When her husband of more than twenty years is away on one of his business trips, Darcy Anderson looks for batteries in the garage. Her toe knocks up against a box under a worktable and she discovers the stranger inside her husband. It’s a horrifying discovery, rendered with bristling intensity, and it definitively ends a good marriage.
Like Different Seasons and Four Past Midnight, which generated such enduring films as The Shawshank Redemption and Stand by Me, Full Dark, No Stars proves Stephen King a master of the long story form.
This cover is one of my favorites. It does an amazing job of contrasting the hero and the man as the hero faces the light and the man walk off, head down, into the darkness. What I love most are the bold red rays of light that illuminate the darkness, reflecting the colors of the Spiderman suit. Plus, the general design harkens back to art forms of the 1930s and 1940s that reflected the political activism of the time.
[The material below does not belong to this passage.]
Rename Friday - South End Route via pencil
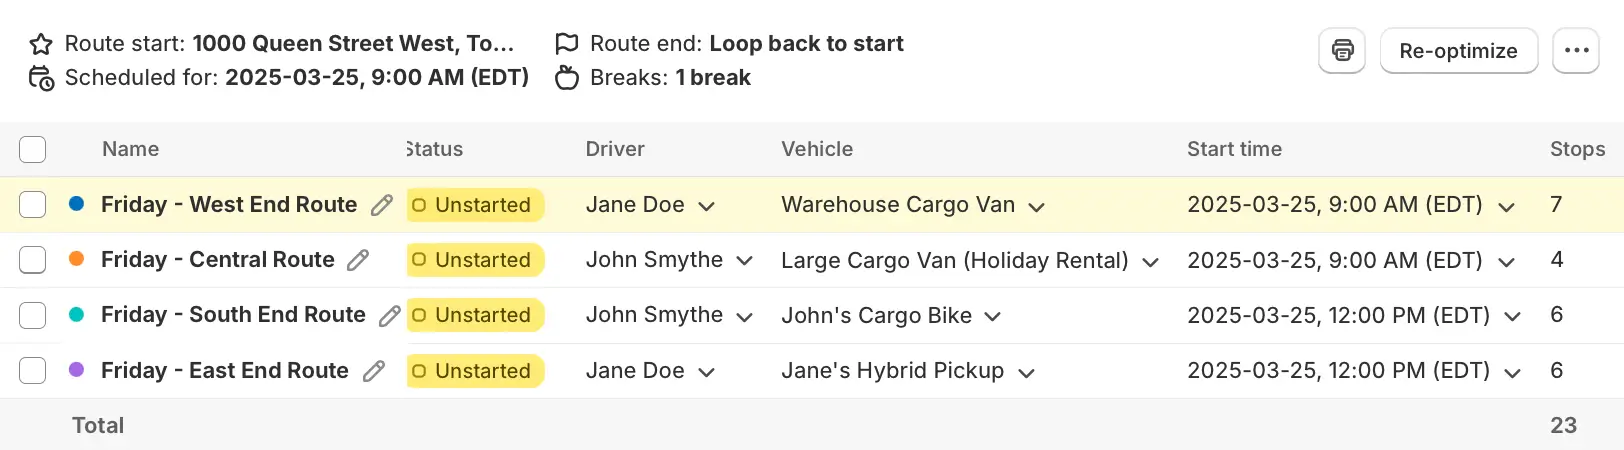 click(x=389, y=316)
We finally meet Mary Jane! After months of hints and failed setups, Mary Jane Watson jumps into Peter Parker’s life with a bang – leaving him unsure who he likes more, MJ or Gwen Stacy! And while Peter gets a motorcycle and his fi rst apartment with friend Harry Osborn, Spider-Man faces villains deadlier than ever! The Lizard! Kraven the Hunter! A new Vulture! The Kingpin! And introducing the Rhino and Shocker! What’s a web-slinger to do? Plus: The Avengers try to recruit Spidey by sending him after the Hulk! And weary of public mistrust, Peter decides he’ll be Spider-Man no more!
Hush, Hush by Becca Fitzpatrick
Publisher: Simon & Schuster Children’s Publishing
Date: September 21, 2010
This three-color cover is as lovely as it is tragic. The figure of the falling angel in near silhouette, the grey cloudy sky with light shining down from above, the loose bright red wing feathers – all of these details create instant drama and an unforgettable image.
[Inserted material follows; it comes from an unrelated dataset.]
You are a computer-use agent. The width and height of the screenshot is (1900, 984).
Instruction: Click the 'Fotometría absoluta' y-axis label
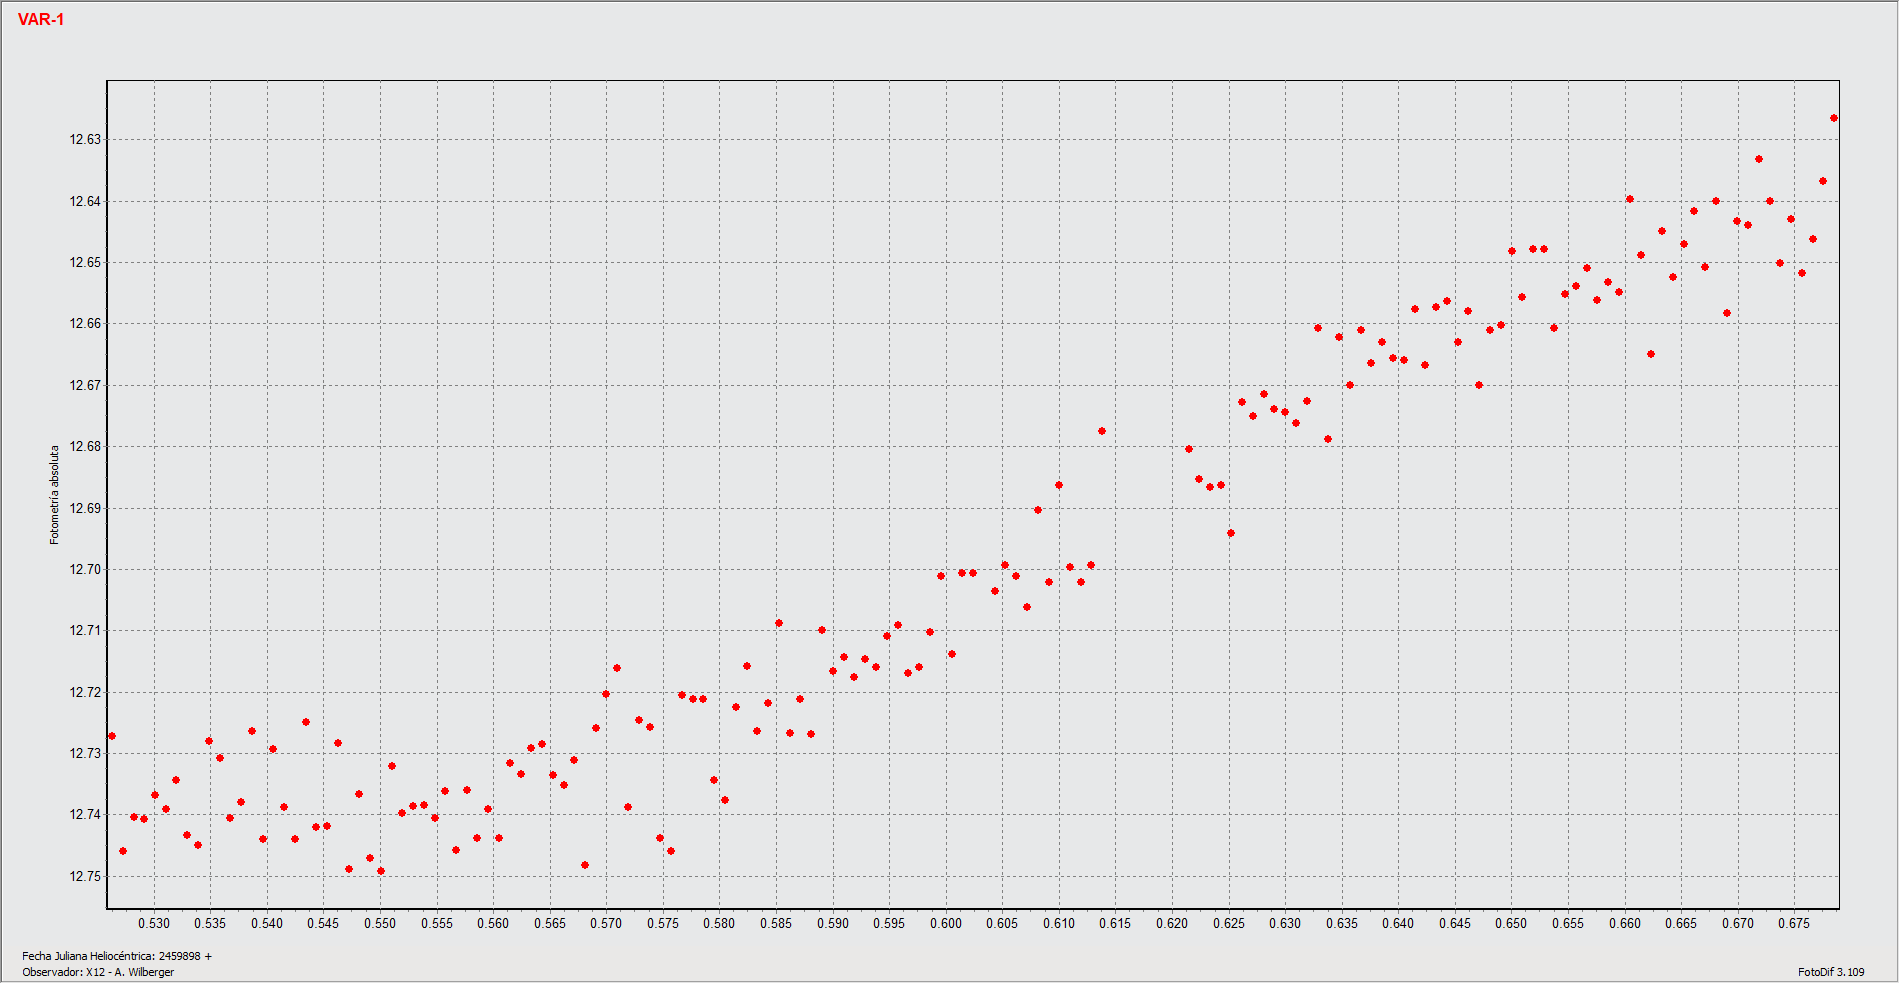(x=55, y=495)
Romance was not part of Nora Grey’s plan. She’s never been particularly attracted to the boys at her school, no matter how hard her best friend, Vee, pushes them at her. Not until Patch comes along. With his easy smile and eyes that seem to see inside her, Patch draws Nora to him against her better judgment.
But after a series of terrifying encounters, Nora’s not sure whom to trust. Patch seems to be everywhere she is and seems to know more about her than her closest friends. She can’t decide whether she should fall into his arms or run and hide. And when she tries to seek some answers, she finds herself near a truth that is way more unsettling than anything Patch makes her feel.
For she is right in the middle of an ancient battle between the immortal and those who have fallen — and, when it comes to choosing sides, the wrong choice will cost Nora her life.
This cover his all of the high points for attracting the eye: a mysterious background, a hot blond girl, and a delicate pink dress – not to mention the look of distress on her face. This cover makes me want to read the book to find out who she is and if she’s going to be okay.
Evie’s always thought of herself as a normal teenager, even though she works for the International Paranormal Containment Agency, her ex-boyfriend is a faerie, she’s falling for a shape-shifter, and she’s the only person who can see through paranormals’ glamours.
But Evie’s about to realize that she may very well be at the center of a dark faerie prophecy promising destruction to all paranormal creatures.
So much for normal.
Granted, Possessions was originally published in 2009, but it was reissued this year with this new cover that is OMG creepy. While the cover may look simple with an eery shadow-eyed girl coming out of the water, it is the reflection of the girl in the pool that tingles my spine. What’s down there in the water? What’s coming out? What’s getting left behind? It’s a perfect reflection of the story beneath the cover.